Dilution of culture Plate counts, colony forming units (CFU)/ml*
10-2 TNTC (>250), TNTC
10-3 249, 235
10-4 35, 23
10-5 3, 5

*In this example, only 249, 235 and 35 are significant counts. These data are averaged:

249/10-3 + 235/10-3 + 35/10-4 or 2.5 X 105 + 2.4 X 105 + 3.5 X 105/3

= 2.8 X 105 CFU/ml


The text should refer to each table and figure and they should appear after, but close to, text that refers to them, (i.e., at the end of a paragraph or section). Alternatively, tables and figures may be placed at the end of the paper. Tables and figures are numbered independently of each other, and they are assigned numbers in the order they are mentioned in the text. The in-text reference to a table or figure should not repeat the caption (e.g. ‘table 1 shows “Title on table” ’). Instead, it should draw attention to key features (e.g. “Table 1 shows that the number of bacteria in the culture increased markedly between hours 1 and 4.”).

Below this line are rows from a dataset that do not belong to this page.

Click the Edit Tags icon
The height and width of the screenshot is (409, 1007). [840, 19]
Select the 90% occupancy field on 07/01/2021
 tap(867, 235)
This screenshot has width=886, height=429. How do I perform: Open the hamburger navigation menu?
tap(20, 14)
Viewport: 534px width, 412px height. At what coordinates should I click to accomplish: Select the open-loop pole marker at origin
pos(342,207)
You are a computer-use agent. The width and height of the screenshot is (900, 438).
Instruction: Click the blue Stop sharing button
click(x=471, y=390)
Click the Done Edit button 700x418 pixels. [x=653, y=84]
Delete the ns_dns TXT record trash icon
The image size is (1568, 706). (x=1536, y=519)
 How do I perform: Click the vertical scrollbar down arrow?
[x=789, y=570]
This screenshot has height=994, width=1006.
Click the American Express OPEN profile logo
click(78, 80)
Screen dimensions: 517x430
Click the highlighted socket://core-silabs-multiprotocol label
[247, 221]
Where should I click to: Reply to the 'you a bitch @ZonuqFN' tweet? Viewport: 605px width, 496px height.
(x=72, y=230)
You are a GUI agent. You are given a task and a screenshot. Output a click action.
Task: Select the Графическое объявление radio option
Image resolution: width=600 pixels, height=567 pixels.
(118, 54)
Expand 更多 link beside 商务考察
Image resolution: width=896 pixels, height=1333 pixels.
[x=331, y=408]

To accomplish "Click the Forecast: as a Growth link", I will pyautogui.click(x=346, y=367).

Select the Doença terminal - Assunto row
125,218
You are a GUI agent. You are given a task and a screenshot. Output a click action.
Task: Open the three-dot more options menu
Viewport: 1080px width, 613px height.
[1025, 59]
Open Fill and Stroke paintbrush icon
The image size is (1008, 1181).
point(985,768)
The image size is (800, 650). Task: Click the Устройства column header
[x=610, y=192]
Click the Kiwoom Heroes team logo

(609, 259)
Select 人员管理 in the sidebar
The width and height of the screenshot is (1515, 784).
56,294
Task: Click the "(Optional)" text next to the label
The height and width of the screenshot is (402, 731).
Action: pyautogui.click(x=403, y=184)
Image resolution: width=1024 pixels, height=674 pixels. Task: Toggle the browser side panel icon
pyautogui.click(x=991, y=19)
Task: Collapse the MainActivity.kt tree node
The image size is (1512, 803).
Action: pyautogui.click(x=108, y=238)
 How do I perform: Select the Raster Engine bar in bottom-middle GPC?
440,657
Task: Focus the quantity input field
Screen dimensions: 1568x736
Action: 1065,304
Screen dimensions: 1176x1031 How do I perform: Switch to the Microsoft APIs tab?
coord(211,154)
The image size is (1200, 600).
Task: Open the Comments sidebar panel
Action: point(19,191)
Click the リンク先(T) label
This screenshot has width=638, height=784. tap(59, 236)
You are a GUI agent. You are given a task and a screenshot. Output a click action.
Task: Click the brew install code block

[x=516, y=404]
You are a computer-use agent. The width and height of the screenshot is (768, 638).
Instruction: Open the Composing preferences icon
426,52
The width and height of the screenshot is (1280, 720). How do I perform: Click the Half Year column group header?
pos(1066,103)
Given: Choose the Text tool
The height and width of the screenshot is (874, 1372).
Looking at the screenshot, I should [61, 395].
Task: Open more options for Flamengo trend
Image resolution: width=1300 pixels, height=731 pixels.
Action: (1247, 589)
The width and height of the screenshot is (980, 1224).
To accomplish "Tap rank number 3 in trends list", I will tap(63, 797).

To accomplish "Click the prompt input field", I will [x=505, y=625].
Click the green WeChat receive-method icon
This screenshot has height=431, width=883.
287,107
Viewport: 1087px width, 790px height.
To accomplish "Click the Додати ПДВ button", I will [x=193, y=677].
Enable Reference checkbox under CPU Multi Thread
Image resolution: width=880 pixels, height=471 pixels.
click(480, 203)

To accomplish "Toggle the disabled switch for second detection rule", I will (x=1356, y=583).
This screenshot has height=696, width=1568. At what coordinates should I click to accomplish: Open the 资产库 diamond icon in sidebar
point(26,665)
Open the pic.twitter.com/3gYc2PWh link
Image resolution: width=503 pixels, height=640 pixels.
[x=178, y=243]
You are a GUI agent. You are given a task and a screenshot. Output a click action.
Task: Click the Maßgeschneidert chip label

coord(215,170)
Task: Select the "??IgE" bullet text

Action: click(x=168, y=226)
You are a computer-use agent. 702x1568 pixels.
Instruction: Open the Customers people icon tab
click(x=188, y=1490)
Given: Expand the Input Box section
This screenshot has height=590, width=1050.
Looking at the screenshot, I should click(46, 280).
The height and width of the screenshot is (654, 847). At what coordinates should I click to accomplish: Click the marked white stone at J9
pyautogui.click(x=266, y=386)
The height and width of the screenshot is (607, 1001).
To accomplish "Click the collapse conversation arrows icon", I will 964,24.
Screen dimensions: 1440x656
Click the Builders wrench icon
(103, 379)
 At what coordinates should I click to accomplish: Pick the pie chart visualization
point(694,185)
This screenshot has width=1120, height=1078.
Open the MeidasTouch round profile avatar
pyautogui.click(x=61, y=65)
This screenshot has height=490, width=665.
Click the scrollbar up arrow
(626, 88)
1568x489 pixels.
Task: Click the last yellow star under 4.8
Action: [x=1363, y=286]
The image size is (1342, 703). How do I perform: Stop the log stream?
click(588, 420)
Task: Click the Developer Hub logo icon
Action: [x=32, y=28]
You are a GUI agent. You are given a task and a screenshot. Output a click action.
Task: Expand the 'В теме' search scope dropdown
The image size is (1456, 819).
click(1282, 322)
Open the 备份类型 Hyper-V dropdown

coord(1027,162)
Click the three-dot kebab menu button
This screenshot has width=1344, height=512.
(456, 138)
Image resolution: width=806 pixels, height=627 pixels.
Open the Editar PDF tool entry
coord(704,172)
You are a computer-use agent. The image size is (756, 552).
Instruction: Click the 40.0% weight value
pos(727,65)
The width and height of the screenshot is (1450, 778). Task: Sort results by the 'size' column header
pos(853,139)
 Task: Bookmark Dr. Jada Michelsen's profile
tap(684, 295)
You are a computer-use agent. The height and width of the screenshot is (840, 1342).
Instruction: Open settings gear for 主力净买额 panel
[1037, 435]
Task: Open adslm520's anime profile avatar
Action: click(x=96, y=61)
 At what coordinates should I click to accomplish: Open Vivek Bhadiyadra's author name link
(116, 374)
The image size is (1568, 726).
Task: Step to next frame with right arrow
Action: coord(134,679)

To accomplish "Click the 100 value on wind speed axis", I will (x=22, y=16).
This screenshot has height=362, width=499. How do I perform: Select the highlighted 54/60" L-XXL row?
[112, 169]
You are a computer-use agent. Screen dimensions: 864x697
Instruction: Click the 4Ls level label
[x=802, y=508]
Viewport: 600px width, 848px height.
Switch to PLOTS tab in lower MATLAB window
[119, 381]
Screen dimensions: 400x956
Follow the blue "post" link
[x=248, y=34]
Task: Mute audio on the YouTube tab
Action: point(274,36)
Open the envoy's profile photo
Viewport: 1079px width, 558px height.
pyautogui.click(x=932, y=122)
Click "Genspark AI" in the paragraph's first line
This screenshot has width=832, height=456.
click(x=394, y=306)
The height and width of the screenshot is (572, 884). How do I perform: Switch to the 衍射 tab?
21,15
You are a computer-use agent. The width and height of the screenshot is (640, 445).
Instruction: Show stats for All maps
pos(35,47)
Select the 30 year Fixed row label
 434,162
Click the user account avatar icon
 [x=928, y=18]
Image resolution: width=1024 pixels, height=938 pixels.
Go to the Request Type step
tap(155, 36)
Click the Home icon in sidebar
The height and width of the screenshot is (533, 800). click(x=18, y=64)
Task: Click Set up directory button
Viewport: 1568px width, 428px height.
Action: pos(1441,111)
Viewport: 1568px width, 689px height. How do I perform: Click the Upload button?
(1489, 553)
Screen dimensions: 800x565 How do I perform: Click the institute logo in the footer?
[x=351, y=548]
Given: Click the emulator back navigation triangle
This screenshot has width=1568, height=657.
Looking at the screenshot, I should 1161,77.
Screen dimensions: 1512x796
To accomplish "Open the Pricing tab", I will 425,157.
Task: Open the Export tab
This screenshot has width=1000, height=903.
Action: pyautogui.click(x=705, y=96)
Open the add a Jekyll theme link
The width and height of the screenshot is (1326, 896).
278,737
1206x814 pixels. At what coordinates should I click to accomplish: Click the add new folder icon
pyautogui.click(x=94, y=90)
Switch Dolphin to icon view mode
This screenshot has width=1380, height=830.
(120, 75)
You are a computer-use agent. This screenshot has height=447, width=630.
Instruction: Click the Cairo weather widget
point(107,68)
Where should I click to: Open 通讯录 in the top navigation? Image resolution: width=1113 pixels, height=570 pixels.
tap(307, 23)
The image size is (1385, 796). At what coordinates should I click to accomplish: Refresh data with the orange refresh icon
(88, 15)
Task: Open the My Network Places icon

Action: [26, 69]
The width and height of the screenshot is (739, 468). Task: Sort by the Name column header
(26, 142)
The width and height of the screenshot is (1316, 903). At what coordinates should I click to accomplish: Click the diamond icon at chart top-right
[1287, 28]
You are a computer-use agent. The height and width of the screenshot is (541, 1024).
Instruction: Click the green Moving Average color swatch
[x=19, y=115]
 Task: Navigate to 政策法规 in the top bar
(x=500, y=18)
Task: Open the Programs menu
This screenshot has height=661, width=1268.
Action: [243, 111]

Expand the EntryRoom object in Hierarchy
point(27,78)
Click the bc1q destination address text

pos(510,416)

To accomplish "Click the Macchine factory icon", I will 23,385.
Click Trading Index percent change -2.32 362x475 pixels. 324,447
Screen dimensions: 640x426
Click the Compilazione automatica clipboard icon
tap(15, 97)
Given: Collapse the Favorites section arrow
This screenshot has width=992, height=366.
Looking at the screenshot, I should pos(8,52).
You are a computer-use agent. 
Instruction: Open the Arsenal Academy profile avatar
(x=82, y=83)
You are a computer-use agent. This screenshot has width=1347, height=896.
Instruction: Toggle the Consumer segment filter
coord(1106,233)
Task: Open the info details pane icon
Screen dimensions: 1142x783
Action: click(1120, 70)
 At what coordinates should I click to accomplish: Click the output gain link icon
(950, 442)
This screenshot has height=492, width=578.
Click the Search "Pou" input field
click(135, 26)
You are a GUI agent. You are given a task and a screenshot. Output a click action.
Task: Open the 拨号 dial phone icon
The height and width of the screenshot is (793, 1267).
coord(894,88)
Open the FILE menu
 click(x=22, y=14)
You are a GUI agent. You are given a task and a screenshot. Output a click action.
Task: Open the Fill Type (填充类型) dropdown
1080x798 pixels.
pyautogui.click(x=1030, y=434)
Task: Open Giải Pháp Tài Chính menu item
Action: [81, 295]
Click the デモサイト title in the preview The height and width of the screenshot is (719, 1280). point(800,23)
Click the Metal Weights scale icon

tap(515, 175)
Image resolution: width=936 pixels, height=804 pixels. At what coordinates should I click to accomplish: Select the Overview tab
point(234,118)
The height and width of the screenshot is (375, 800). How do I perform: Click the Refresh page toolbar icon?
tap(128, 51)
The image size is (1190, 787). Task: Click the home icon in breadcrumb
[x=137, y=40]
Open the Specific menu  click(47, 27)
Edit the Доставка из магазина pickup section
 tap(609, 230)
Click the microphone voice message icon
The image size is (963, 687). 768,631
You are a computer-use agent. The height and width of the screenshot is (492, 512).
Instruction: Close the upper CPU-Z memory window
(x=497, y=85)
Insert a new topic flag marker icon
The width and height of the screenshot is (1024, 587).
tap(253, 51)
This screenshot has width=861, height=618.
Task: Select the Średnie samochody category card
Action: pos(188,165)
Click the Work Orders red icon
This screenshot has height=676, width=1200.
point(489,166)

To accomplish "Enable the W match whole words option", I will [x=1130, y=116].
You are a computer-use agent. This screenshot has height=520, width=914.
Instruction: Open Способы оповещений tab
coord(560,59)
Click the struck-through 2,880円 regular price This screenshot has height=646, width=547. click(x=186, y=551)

Discussion/Conclusion: The discussion section interprets the meaning of the results and draws conclusions from the data that have been presented. The authors should show how their observations relate to each other to form a cohesive story. If data can be interpreted in more than one way, all possibilities should be mentioned and the authors should indicate which alternative they think is correct and why. Results should be discussed even if they are unexpected or negative. For example, the presence of unexpected bands on agarose gels should be explained. This section should also address any discrepancies between these results and other papers. Material obtained from another source should be referenced.

The meaning of your results should be summarized in two to three sentences at the end of the section. This includes the potential implications of the research, and possibilities for future research that would contribute more to the field. In lab reports, experiments do not always work. This section allows the researcher to explain what might have gone wrong with an experiment.


References: The reference section gives complete details about sources that were cited, in any section of the text. A "Bibliography," on the other hand, refers to a list of materials used to obtain background knowledge on a subject. There are several standard styles for listing references. Depending on what type of scientific writing you are doing, you may be directed to follow a particular format. If so, follow the format that has been specified exactly. When references are cited, either the reference number or the author’s last name and the publication year are used. Example: “Some strains of E. coli can grow in orange juice (1)…” or “Some strains of E. coli can grow in orange juice (Brown, 1999)….” In this class, we will use the reference style of the American Society for Microbiology Journals. When references are cited within the paper, only the number is used. References are numbered in the order in which they appear in the article (citation-sequence reference system). No reference should be included that is not cited in the paper. Remember that ALL information within the report that is not your original work or idea should be referenced. Statements by other authors are usually paraphrased or summarized – direct quotations are rare in scientific writing.